Subito dopo lo schianto iniziale, Nando Parrado venne creduto morto. Come fecero anche con gli altri, Canessa e Zerbino lo portarono fuori dalla fusoliera dopo aver constatato la dipartita, a causa di una terribile ferita alla testa. Ma, in realtà, proprio questa scelta gli salvò la vita: il ghiaccio, la disidratazione e il freddo "congelarono" la sua ferita, impedendole di gonfiarsi e di causare la morte dell'uomo. Quando arrivò la valanga, Parrado fu l'ultimo a essere tirato fuori, rischiando nuovamente di perdere la vita e, ancora una volta, riuscendo a sopravvivere. Questo gli diede la convinzione che il suo destino era quello di non perire, ma anzi di aiutare gli altri a essere salvati e per questo convinse tutti che l'unico modo per riuscire a sopravvivere era quello di organizzare una spedizione. Dopo varie prove e test, i prescelti furono Parrado, Canessa, Vizintin e Turcatti. La partenza avvenne il 15 novembre, ma il quartetto non andò lontano, a causa di una tempesta di neve che li costrinse a tornare indietro. Nel frattempo le condizioni di Turcatti peggiorarono, a causa di un livido che si infettò e gli rese impossibile camminare. La seconda spedizione portò i tre prescelti a scoprire la coda dell'aereo, con cibo, vestiti puliti e batterie. Nel rendersi conto che le distanze erano più ampie di quanto non avessero calcolato, i tre tornarono ancora una volta alla fusoliera, dove altri erano spirati in attesa della salvezza e ben presto organizzarono altri viaggi alla coda per sfruttare ciò che c'era al suo interno.

La spedizione definitiva partì il 12 dicembre 1972, due giorni dopo la morte di Turcatti.
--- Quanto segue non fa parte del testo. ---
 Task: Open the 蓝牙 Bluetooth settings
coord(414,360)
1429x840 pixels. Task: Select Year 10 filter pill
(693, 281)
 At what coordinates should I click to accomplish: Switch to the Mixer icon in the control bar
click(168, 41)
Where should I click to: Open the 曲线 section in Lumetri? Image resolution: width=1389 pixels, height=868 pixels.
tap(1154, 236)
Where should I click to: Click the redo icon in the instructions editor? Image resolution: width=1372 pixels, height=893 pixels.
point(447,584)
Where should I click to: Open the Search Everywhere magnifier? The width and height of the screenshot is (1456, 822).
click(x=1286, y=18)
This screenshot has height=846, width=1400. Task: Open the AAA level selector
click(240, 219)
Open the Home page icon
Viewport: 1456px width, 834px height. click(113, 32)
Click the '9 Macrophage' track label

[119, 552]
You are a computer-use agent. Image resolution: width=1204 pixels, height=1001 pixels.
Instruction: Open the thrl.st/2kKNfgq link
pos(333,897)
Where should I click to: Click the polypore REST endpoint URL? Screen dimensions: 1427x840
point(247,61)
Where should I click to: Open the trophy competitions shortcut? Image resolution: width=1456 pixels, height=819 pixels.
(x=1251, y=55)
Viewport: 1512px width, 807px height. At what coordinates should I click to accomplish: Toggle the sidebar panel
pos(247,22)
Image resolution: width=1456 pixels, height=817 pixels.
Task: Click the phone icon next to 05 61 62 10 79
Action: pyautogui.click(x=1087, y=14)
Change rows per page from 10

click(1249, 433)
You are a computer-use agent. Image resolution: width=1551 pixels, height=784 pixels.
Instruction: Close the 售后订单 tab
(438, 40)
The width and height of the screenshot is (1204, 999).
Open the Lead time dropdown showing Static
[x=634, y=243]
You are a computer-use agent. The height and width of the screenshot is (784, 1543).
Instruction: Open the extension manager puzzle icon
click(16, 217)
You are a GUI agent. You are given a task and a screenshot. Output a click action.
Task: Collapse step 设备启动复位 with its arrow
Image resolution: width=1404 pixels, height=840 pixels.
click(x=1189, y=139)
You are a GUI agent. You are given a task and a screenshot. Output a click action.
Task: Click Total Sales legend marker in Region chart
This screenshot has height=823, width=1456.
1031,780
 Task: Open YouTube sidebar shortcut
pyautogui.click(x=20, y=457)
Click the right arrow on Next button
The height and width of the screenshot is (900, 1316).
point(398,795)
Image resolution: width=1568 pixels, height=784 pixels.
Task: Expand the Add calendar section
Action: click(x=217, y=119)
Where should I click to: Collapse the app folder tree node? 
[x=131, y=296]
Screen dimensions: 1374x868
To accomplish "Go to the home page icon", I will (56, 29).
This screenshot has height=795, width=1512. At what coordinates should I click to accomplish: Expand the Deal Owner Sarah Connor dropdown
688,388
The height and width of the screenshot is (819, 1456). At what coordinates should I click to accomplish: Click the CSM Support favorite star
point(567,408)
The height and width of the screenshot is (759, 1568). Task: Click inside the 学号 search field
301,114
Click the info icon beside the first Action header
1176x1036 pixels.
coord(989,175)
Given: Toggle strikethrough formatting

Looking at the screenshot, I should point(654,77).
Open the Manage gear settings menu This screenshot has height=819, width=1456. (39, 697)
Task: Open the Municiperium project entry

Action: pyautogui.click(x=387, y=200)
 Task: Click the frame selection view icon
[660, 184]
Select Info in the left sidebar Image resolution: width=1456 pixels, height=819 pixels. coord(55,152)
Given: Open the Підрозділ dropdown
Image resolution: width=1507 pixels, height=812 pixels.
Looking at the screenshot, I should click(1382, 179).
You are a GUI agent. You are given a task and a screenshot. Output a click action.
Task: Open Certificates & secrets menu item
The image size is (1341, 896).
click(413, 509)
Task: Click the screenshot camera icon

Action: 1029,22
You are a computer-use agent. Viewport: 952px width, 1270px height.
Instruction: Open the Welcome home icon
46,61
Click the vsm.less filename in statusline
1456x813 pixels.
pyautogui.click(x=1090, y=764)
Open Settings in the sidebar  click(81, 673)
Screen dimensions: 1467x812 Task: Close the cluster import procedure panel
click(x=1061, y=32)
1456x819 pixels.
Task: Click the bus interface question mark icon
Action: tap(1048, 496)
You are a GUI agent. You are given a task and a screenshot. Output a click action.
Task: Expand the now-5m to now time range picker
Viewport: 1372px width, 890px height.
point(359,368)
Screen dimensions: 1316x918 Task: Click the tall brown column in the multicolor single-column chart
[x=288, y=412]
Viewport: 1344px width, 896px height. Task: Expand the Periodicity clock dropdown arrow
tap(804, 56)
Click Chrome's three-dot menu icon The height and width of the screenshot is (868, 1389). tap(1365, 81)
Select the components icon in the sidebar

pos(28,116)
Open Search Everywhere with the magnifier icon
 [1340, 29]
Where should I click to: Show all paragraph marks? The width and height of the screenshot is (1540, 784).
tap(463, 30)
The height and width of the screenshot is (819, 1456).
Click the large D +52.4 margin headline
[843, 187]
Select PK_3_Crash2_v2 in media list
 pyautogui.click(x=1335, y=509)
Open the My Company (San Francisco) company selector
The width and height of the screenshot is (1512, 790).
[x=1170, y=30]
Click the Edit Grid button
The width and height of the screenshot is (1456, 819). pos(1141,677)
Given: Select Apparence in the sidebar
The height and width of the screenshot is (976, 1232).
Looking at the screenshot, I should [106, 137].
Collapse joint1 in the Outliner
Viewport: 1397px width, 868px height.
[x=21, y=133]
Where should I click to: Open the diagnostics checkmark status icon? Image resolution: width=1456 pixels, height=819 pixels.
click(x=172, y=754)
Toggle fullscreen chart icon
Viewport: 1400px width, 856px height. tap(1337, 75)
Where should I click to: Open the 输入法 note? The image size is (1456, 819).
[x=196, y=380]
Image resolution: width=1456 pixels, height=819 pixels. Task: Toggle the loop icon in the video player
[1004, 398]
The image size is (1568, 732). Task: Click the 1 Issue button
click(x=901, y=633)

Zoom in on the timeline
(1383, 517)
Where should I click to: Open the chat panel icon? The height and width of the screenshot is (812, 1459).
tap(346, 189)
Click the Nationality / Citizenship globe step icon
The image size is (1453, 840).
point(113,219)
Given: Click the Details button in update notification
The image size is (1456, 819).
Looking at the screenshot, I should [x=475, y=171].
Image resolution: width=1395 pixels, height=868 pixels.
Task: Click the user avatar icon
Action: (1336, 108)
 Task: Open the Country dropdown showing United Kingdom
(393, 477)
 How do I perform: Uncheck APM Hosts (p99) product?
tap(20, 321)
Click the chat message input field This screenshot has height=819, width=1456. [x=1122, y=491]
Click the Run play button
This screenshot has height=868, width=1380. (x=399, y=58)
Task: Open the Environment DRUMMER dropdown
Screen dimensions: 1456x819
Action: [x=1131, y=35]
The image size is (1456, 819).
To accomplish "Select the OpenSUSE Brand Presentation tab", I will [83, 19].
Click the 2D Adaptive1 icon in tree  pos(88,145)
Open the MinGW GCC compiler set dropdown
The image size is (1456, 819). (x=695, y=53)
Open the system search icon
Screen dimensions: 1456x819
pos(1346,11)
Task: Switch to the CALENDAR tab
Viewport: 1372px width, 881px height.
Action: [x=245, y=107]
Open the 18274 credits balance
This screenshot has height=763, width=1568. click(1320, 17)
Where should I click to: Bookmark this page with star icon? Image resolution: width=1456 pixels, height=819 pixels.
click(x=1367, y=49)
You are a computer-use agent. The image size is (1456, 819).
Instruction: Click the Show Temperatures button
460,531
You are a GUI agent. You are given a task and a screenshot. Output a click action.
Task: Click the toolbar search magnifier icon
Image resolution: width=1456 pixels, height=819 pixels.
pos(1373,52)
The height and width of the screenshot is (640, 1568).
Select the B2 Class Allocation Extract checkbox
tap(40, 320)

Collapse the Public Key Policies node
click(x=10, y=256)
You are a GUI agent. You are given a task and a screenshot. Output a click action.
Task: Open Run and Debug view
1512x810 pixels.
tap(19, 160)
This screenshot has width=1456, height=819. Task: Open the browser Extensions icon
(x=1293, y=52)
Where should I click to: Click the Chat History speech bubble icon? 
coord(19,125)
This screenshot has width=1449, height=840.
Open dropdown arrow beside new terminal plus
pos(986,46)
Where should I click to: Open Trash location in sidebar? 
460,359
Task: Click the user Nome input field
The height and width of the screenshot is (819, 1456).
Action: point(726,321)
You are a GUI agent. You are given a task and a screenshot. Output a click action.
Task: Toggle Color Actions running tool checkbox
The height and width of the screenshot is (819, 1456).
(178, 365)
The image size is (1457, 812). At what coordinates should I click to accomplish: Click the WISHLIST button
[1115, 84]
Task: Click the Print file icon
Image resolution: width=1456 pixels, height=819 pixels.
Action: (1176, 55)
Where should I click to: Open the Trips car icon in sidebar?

Parrado, Canessa e Vizintin, però, compresero che le indicazioni che avevano ricevuto dal pilota prima della morte erano sbagliate. Il cammino era molto più lungo e duro di quanto previsto e per questo Vizintin accettò di tornare alla fusoliera, lasciando agli altri due i propri viveri per aumentare le possibilità di successo. Per sette giorni i due scesero a valle e poi, seguendo il letto di un fiume per alcuni giorni, riuscirono finalmente a trovare prima segni di vita e poi tre uomini a cavallo. Attraverso un foglietto lanciato dal mandriano Sergio Catalàn, Parrado riuscì a comunicare la sua identità e a chiedere aiuto per gli altri superstiti. Il mandriano diede subito prova di aver compreso la situazione e, dopo aver lanciato alcuni pezzi di pane ai due sopravvissuti, andò alla ricerca d'aiuto.

Furono infine Parrado a Canessa a guidare l'elicottero di salvataggio nel punto esatto dove si trovava quella che poi sarebbe diventata nota con il nome di "società della neve". Dopo 72 giorni di prigionia nella neve, Parrado, Canessa e gli altri 14 superstiti vennero tratti in salvo.